Middlesex Fells Reservation, often referred to simply as the Fells, is a public recreation area covering more than 2200 acre in Malden, Medford, Melrose, Stoneham, and Winchester, Massachusetts, United States. The state park surrounds two inactive reservoirs, Spot Pond and the Fells Reservoir, and the three active reservoirs (North, Middle, and South) that are part of the water supply system for the town of Winchester. Spot Pond and the Fells Reservoir are part of the Wachusett water system, one of six primary water systems that feed metropolitan Boston's waterworks. The park is managed by the Massachusetts Department of Conservation and Recreation and is part of the Metropolitan Park System of Greater Boston.

==History==
The area around Middlesex Fells is known to have been explored by John Winthrop, Governor of the Massachusetts Bay Colony, in 1632. The reservation's lands have been used for the production of timber, granite, and ice. Abundant water power meant that many mills, including one that manufactured some of the first vulcanized rubber products, were located here. Remnants of early mill works are visible in the Spot Pond Archeological District, located in the Virginia Woods section, the site of the former mill village of Haywardville.

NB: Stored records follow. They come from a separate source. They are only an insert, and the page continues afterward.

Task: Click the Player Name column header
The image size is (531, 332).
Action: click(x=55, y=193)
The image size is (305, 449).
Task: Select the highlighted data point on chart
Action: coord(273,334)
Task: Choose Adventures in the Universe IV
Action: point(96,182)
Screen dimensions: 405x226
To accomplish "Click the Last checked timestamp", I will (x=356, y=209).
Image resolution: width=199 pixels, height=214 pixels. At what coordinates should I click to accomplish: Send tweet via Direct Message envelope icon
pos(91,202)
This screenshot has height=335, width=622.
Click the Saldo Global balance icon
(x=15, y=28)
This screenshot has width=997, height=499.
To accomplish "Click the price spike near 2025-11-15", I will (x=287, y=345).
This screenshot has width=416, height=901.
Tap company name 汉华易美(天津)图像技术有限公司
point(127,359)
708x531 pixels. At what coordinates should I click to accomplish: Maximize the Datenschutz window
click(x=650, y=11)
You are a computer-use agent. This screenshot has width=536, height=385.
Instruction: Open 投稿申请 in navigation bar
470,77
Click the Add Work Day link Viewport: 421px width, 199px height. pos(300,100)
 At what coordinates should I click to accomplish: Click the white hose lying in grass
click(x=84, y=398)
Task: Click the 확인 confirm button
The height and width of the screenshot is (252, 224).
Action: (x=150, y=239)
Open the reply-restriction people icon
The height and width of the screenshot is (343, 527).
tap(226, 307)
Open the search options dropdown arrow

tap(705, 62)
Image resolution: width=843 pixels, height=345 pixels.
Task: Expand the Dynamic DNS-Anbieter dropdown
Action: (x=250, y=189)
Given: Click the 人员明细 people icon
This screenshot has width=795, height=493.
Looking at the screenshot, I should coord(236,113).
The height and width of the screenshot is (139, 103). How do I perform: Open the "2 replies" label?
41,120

The reservation was initiated in 1891 with the donation of Virginia Wood to The Trustees of Reservations by Fannie Tudor as a memorial to her daughter, Virginia. As a child Virginia loved to walk in the woods surrounding the Italianate mansion her grandfather had given her mother on Spot Pond in 1862. The property was later donated to the Metropolitan District Commission in 1923. In 1893, the state took the property over and began managing it as a state park.

At some point in the 1800s or earlier, a stone tablet was erected on Great Island, which reads "WHERE SHUTE FELL". There are several contradictory stories explaining the significance of this phrase.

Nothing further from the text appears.